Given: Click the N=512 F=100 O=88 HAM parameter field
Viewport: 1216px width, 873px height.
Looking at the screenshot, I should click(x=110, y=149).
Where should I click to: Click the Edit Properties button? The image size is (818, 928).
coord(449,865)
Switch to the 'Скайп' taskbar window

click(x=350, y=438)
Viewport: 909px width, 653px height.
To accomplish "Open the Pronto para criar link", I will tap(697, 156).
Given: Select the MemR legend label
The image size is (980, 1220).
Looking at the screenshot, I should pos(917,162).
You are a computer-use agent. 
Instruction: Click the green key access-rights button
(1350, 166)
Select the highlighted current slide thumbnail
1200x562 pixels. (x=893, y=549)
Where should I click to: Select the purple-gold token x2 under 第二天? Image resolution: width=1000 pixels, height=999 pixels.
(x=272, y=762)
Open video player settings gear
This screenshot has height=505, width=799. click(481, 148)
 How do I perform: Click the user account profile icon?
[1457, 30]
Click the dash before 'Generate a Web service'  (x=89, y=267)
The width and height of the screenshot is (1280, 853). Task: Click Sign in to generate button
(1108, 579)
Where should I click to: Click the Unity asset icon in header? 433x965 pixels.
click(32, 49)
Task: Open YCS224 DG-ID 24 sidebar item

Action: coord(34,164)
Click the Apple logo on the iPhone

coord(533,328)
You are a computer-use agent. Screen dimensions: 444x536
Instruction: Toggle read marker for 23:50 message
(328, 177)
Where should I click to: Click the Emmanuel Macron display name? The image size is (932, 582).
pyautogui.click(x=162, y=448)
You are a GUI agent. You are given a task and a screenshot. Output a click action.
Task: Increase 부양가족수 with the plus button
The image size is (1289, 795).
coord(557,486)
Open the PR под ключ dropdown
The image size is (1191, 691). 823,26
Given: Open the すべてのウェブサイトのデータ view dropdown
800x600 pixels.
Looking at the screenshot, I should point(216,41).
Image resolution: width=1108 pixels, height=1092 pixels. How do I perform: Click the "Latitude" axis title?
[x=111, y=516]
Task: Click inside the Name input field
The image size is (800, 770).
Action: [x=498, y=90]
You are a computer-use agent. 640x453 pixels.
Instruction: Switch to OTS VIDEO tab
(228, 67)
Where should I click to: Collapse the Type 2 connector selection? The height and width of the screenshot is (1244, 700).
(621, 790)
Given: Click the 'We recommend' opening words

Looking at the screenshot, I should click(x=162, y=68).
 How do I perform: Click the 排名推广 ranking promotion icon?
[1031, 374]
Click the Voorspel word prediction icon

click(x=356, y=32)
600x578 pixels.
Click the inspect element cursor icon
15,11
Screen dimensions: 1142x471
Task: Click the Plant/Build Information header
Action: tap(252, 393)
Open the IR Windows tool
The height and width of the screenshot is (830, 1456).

Task goal: Without changing a single character, write out all of the entries.

Completed task:
Given: Click the N=512 F=100 O=88 HAM parameter field
Viewport: 1216px width, 873px height.
Looking at the screenshot, I should click(x=110, y=149).
Where should I click to: Click the Edit Properties button? The image size is (818, 928).
coord(449,865)
Switch to the 'Скайп' taskbar window

click(x=350, y=438)
Viewport: 909px width, 653px height.
To accomplish "Open the Pronto para criar link", I will tap(697, 156).
Given: Select the MemR legend label
The image size is (980, 1220).
Looking at the screenshot, I should pos(917,162).
You are a computer-use agent. 
Instruction: Click the green key access-rights button
(1350, 166)
Select the highlighted current slide thumbnail
1200x562 pixels. (x=893, y=549)
Where should I click to: Select the purple-gold token x2 under 第二天? Image resolution: width=1000 pixels, height=999 pixels.
(x=272, y=762)
Open video player settings gear
This screenshot has height=505, width=799. click(481, 148)
 How do I perform: Click the user account profile icon?
[1457, 30]
Click the dash before 'Generate a Web service'  (x=89, y=267)
The width and height of the screenshot is (1280, 853). Task: Click Sign in to generate button
(1108, 579)
Where should I click to: Click the Unity asset icon in header? 433x965 pixels.
click(32, 49)
Task: Open YCS224 DG-ID 24 sidebar item

Action: coord(34,164)
Click the Apple logo on the iPhone

coord(533,328)
You are a computer-use agent. Screen dimensions: 444x536
Instruction: Toggle read marker for 23:50 message
(328, 177)
Where should I click to: Click the Emmanuel Macron display name? The image size is (932, 582).
pyautogui.click(x=162, y=448)
You are a GUI agent. You are given a task and a screenshot. Output a click action.
Task: Increase 부양가족수 with the plus button
The image size is (1289, 795).
coord(557,486)
Open the PR под ключ dropdown
The image size is (1191, 691). 823,26
Given: Open the すべてのウェブサイトのデータ view dropdown
800x600 pixels.
Looking at the screenshot, I should point(216,41).
Image resolution: width=1108 pixels, height=1092 pixels. How do I perform: Click the "Latitude" axis title?
[x=111, y=516]
Task: Click inside the Name input field
The image size is (800, 770).
Action: [x=498, y=90]
You are a computer-use agent. 640x453 pixels.
Instruction: Switch to OTS VIDEO tab
(228, 67)
Where should I click to: Collapse the Type 2 connector selection? The height and width of the screenshot is (1244, 700).
(621, 790)
Given: Click the 'We recommend' opening words

Looking at the screenshot, I should click(x=162, y=68).
 How do I perform: Click the 排名推广 ranking promotion icon?
[1031, 374]
Click the Voorspel word prediction icon

click(x=356, y=32)
600x578 pixels.
Click the inspect element cursor icon
15,11
Screen dimensions: 1142x471
Task: Click the Plant/Build Information header
Action: tap(252, 393)
Open the IR Windows tool
The height and width of the screenshot is (830, 1456).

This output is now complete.